**Work order:**
Return only the line that contains "This screenshot has width=1456, height=837." and each line after it, through the last line of the data below, copied exactly.

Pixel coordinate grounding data
══════════════════════════════
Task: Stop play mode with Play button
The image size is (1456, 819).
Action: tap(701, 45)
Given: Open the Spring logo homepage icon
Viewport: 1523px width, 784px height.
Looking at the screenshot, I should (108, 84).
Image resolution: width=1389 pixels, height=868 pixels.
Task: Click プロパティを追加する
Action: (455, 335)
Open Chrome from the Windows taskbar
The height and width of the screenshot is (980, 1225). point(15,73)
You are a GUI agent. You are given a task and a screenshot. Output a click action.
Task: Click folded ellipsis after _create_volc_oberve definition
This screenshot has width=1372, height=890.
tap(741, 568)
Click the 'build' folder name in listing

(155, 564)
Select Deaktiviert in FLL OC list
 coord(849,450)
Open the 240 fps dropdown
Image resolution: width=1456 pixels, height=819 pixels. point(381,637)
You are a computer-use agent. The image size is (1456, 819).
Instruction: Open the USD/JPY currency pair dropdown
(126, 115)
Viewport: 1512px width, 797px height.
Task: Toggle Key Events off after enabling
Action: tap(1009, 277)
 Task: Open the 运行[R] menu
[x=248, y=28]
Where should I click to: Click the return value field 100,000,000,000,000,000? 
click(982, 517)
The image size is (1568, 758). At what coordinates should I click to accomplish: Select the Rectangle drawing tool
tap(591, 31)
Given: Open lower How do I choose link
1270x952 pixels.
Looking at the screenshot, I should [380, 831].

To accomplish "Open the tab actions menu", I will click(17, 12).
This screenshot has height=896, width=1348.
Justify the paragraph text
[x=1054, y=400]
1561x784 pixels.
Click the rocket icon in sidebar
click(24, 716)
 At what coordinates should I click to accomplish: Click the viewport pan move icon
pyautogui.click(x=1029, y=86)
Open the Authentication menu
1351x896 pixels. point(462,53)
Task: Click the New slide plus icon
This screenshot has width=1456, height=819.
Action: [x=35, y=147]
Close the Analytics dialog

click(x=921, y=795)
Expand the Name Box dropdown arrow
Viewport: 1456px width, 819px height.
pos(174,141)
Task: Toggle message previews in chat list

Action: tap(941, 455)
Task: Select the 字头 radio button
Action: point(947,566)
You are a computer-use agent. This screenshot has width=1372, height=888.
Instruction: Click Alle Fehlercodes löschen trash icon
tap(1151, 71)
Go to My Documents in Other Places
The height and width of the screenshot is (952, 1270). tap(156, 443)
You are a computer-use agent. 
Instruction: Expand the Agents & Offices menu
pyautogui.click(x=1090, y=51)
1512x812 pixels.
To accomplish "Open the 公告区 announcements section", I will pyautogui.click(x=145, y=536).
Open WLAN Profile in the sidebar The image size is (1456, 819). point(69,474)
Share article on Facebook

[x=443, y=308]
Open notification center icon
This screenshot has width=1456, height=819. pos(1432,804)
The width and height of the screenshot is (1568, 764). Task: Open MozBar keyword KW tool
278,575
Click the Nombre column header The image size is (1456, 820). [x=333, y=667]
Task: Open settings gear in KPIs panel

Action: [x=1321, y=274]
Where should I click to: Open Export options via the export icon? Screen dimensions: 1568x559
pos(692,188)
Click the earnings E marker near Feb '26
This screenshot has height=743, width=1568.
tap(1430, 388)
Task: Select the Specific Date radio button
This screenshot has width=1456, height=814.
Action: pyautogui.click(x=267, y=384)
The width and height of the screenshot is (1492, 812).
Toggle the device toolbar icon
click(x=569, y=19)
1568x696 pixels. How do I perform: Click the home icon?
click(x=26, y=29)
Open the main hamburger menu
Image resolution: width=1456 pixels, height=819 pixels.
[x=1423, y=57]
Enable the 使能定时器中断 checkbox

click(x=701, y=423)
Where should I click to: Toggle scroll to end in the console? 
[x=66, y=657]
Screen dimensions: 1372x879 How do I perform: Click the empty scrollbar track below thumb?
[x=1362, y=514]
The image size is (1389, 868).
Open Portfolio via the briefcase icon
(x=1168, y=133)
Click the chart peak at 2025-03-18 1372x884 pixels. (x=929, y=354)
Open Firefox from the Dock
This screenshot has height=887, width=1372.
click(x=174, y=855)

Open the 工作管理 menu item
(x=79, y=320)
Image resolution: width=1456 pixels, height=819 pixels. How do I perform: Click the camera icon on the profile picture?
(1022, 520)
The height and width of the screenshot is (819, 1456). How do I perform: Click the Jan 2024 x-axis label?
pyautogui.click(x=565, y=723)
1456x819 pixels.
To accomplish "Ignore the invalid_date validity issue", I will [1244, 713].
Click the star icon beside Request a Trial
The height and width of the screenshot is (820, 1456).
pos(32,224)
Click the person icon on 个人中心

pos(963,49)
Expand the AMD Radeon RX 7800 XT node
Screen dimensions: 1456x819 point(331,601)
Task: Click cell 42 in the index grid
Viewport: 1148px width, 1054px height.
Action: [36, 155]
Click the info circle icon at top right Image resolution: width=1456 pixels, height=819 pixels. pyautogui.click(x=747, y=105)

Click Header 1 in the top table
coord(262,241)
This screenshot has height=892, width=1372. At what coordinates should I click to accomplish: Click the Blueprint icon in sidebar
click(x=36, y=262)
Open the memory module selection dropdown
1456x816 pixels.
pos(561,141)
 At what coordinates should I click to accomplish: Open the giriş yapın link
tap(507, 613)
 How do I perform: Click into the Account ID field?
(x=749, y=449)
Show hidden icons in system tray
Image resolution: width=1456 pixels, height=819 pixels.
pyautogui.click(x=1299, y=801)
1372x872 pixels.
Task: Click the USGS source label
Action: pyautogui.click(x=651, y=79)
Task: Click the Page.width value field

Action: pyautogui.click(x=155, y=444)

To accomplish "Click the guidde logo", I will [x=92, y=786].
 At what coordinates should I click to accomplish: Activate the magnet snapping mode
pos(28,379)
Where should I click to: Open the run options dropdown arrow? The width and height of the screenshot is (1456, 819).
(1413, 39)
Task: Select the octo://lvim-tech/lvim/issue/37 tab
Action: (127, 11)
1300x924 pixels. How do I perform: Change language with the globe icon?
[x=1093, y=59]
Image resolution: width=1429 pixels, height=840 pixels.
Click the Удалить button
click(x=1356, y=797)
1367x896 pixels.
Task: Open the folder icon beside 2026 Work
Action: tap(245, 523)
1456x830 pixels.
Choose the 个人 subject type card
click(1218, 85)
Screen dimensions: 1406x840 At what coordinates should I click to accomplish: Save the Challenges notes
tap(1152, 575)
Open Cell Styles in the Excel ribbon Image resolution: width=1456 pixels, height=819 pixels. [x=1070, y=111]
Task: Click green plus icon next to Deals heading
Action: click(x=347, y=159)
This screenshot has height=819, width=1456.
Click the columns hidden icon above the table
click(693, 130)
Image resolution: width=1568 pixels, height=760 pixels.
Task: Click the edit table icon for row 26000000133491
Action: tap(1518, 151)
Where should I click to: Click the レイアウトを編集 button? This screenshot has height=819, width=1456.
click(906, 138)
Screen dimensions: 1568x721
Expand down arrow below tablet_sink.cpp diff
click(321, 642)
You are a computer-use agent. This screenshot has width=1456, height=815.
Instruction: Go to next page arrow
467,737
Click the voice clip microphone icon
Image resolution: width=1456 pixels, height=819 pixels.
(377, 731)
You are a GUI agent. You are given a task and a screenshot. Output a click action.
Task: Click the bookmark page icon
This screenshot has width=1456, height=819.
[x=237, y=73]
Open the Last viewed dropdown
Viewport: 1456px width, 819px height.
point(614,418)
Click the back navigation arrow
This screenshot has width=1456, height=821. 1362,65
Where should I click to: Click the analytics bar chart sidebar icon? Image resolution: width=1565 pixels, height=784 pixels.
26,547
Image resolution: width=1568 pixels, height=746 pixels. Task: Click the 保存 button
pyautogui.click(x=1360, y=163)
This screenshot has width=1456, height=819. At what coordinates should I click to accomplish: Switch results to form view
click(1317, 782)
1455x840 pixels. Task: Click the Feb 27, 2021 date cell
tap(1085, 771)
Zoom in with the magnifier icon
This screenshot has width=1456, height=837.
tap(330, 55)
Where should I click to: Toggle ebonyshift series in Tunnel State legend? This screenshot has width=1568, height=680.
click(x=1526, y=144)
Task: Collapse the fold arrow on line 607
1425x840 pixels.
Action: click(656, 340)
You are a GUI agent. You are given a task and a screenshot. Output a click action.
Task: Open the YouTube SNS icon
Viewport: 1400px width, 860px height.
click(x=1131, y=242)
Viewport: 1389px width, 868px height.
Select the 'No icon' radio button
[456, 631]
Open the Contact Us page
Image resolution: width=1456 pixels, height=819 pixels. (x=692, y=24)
══════════════════════════════
**Task solution:**
This screenshot has width=1456, height=837.
tap(330, 55)
Where should I click to: Toggle ebonyshift series in Tunnel State legend? This screenshot has width=1568, height=680.
click(x=1526, y=144)
Task: Collapse the fold arrow on line 607
1425x840 pixels.
Action: click(656, 340)
You are a GUI agent. You are given a task and a screenshot. Output a click action.
Task: Open the YouTube SNS icon
Viewport: 1400px width, 860px height.
click(x=1131, y=242)
Viewport: 1389px width, 868px height.
Select the 'No icon' radio button
[456, 631]
Open the Contact Us page
Image resolution: width=1456 pixels, height=819 pixels. (x=692, y=24)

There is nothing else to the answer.